> _EXERCISE PASSAGE_
※

Hello, everyone. Ian from Sydney here. Last month I wrote a post on the seeking to live in the unforced rhythms of grace by taking on the Lord’s easy yoke. Increasingly, I’m discovering how important it is especially amongst the everyday stresses and strains that we all experience. Accordingly, I wanted to reflect a little more on living such a life.
“We become what we behold” – William Blake
My word of the year is ‘Behold” and it doesn’t take long to understand the truth in it. The more time we spend thinking about something, focusing on something, the more entrenched it becomes in our minds. It’s now commonly acknowledged in science that the more beholding we do the more it will affect our thought patterns, our feelings and behaviours. Addiction behaviour is often a reflection simply of beholding something too frequently and for too long. Hence, the studies that have identified the negative associations of too much video gaming, watching inappropriate content and such like. It literally changes our brain.

※

> _EXERCISE DATA_
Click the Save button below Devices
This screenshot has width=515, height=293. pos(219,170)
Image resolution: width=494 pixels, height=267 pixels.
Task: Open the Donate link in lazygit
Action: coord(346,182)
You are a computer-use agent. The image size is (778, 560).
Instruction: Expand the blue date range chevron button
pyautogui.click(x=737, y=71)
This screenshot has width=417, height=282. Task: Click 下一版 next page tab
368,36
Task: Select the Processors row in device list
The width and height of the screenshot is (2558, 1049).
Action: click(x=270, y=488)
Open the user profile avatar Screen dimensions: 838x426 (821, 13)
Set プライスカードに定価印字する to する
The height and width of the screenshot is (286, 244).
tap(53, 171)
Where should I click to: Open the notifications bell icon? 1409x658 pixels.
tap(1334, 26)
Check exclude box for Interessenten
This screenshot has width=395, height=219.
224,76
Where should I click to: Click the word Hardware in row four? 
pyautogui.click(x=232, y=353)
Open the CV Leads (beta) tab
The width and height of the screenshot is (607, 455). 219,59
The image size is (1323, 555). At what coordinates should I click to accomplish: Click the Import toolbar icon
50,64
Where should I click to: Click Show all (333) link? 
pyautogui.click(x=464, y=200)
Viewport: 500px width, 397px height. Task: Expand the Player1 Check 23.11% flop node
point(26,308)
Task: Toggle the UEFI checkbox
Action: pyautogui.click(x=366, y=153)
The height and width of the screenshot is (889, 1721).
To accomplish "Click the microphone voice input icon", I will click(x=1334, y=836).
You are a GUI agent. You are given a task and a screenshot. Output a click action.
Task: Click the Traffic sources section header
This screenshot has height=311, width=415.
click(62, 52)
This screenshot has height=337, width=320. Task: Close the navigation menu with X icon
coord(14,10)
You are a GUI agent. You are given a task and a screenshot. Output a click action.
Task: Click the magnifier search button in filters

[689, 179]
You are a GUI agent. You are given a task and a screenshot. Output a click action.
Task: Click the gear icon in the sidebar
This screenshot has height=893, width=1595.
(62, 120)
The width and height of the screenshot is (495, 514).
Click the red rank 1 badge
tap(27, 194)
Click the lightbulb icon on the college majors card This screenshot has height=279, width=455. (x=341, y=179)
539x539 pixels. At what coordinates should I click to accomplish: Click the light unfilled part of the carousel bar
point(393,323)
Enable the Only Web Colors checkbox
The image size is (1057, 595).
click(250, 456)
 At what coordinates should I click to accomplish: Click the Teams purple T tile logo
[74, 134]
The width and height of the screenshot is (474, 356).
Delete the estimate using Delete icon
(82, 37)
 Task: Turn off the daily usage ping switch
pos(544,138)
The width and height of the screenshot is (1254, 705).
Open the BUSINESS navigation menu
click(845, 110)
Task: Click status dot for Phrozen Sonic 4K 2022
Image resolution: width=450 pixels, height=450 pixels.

※

What is the Spanish for this sentence from the reflection on beholding above: "The more time we spend thinking about something, focusing on something, the more entrenched it becomes in our minds."?

> _RESPONSE AREA_
Cuanto más tiempo pasamos pensando en algo, concentrándonos en algo, más arraigado queda en nuestra mente.